_Records for this task_.
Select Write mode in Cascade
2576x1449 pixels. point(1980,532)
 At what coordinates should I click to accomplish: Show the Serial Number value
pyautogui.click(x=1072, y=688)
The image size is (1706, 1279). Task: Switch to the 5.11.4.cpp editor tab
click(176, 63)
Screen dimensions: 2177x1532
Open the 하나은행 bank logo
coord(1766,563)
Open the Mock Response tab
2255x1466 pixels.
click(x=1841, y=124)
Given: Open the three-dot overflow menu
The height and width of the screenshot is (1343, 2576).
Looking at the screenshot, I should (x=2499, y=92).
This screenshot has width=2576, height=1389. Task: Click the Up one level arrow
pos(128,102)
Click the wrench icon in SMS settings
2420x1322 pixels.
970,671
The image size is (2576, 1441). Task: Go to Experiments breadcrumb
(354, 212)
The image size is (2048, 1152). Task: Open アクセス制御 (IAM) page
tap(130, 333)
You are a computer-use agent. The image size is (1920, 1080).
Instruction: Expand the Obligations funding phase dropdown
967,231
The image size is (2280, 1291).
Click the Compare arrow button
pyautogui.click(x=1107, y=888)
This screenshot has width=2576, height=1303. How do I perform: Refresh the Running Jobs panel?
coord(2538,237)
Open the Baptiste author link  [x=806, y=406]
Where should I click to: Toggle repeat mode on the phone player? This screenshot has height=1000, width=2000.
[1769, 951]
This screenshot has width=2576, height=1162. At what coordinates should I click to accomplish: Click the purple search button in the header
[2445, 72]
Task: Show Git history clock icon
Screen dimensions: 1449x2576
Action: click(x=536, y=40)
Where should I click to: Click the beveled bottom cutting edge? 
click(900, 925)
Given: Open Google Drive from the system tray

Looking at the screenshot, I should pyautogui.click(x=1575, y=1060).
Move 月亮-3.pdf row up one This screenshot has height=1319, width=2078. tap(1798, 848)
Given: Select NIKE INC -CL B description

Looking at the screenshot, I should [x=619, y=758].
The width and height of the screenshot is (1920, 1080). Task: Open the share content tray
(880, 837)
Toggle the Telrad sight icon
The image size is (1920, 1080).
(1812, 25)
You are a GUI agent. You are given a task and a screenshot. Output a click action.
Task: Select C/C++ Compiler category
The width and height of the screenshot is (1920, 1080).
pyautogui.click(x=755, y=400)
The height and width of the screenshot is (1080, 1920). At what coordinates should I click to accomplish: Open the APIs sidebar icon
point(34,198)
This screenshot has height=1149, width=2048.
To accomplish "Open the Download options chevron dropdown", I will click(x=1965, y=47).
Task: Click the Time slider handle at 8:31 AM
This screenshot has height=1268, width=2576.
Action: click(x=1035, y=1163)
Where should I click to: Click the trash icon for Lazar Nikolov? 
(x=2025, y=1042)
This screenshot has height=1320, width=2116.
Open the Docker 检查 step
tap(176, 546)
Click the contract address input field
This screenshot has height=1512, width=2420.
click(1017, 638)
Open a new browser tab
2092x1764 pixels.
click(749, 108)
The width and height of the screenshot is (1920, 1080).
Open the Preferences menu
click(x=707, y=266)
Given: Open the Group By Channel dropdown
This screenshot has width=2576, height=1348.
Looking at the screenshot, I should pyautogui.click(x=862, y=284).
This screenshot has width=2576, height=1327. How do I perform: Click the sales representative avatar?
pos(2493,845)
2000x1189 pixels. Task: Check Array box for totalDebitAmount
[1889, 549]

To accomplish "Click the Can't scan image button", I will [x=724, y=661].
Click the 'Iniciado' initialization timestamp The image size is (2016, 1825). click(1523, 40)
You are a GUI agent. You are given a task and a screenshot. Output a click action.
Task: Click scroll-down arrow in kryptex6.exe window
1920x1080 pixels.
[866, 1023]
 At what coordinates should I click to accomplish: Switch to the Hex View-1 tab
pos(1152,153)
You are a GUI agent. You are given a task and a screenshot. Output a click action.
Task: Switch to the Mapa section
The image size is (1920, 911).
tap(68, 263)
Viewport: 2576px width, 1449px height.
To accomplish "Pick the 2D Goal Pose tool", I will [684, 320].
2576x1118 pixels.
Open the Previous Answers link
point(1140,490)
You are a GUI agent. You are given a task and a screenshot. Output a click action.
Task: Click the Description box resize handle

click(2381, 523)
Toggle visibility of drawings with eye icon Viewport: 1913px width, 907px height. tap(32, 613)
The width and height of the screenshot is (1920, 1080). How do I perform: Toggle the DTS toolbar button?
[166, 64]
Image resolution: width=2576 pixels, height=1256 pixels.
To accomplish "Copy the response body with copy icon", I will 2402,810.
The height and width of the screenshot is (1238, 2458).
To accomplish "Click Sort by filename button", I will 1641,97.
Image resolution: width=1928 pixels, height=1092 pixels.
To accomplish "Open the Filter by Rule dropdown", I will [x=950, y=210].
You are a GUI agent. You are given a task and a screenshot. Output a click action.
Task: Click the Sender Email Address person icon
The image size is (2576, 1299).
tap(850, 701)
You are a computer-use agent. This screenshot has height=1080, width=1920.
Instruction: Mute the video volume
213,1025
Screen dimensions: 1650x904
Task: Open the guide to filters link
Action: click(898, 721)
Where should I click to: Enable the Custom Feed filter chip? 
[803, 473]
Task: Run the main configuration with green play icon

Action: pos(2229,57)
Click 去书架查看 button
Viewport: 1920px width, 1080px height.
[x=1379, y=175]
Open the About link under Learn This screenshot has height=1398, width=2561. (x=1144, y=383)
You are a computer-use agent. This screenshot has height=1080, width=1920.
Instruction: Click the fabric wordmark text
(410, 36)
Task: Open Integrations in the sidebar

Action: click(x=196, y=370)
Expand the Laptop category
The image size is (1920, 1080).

_Task goal_. After locating the line holding "Open the 하나은행 bank logo" above, output exactly that line and every line after it through the line holding "Open the Baptiste". Include nothing else.

_Completed task_.
Open the 하나은행 bank logo
coord(1766,563)
Open the Mock Response tab
2255x1466 pixels.
click(x=1841, y=124)
Given: Open the three-dot overflow menu
The height and width of the screenshot is (1343, 2576).
Looking at the screenshot, I should (x=2499, y=92).
This screenshot has width=2576, height=1389. Task: Click the Up one level arrow
pos(128,102)
Click the wrench icon in SMS settings
2420x1322 pixels.
970,671
The image size is (2576, 1441). Task: Go to Experiments breadcrumb
(354, 212)
The image size is (2048, 1152). Task: Open アクセス制御 (IAM) page
tap(130, 333)
You are a computer-use agent. The image size is (1920, 1080).
Instruction: Expand the Obligations funding phase dropdown
967,231
The image size is (2280, 1291).
Click the Compare arrow button
pyautogui.click(x=1107, y=888)
This screenshot has width=2576, height=1303. How do I perform: Refresh the Running Jobs panel?
coord(2538,237)
Open the Baptiste author link  [x=806, y=406]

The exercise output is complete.